◆ What you should do ◆
From the entries below, reproduce exactly the line containing "Poem (145, 1559)", the line containing "children (167, 1410)", and every line in between, with nothing added.

◆ Data for analysis ◆
▬▬▬▬▬▬
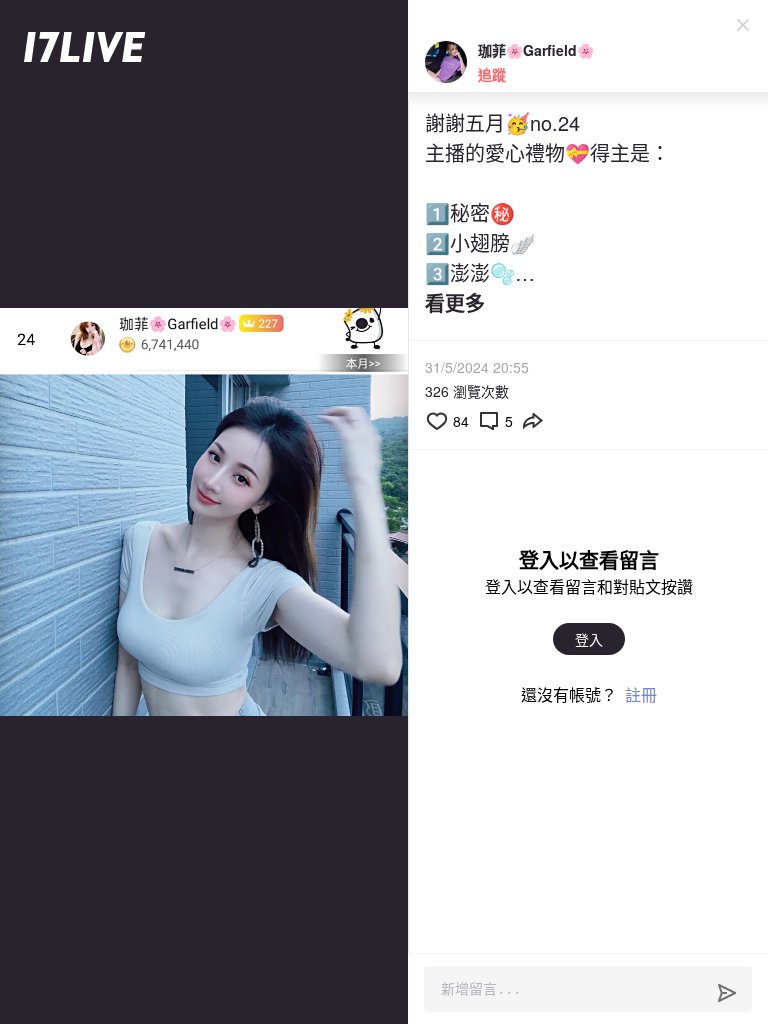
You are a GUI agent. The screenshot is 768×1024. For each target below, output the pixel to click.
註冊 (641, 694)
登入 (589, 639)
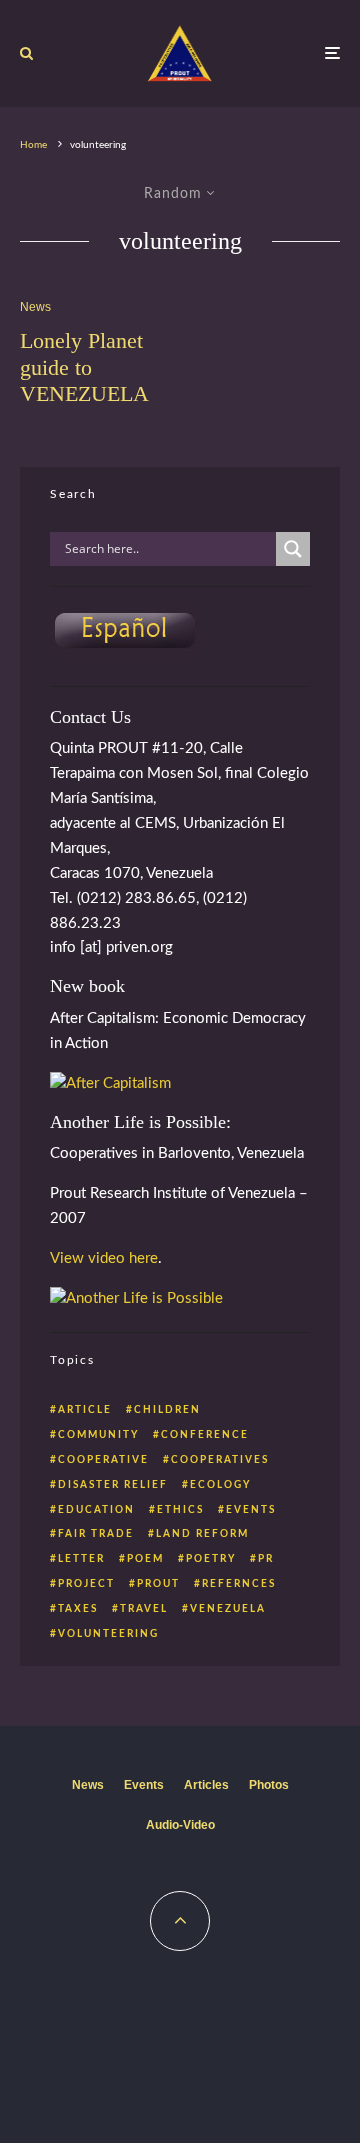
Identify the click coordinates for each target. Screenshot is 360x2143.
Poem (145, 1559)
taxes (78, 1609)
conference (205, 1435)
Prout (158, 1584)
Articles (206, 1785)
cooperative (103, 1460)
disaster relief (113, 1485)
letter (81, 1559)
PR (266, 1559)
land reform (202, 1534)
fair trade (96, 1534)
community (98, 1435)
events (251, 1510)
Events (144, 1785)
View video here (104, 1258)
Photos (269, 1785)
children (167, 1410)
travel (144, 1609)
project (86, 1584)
▬▬▬▬▬▬
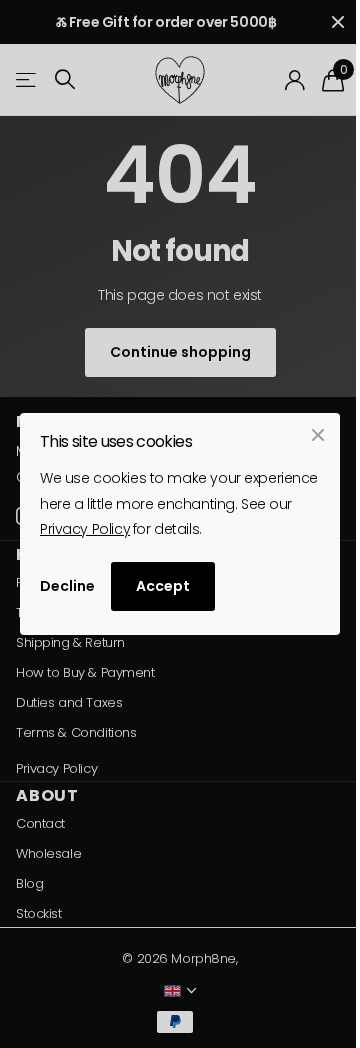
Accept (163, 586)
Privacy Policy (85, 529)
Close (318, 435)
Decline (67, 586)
▬▬▬▬▬▬
◆ Answer to the exercise ◆
Poem (145, 1559)
taxes (78, 1609)
conference (205, 1435)
Prout (158, 1584)
Articles (206, 1785)
cooperative (103, 1460)
disaster relief (113, 1485)
letter (81, 1559)
PR (266, 1559)
land reform (202, 1534)
fair trade (96, 1534)
community (98, 1435)
events (251, 1510)
Events (144, 1785)
View video here (104, 1258)
Photos (269, 1785)
children (167, 1410)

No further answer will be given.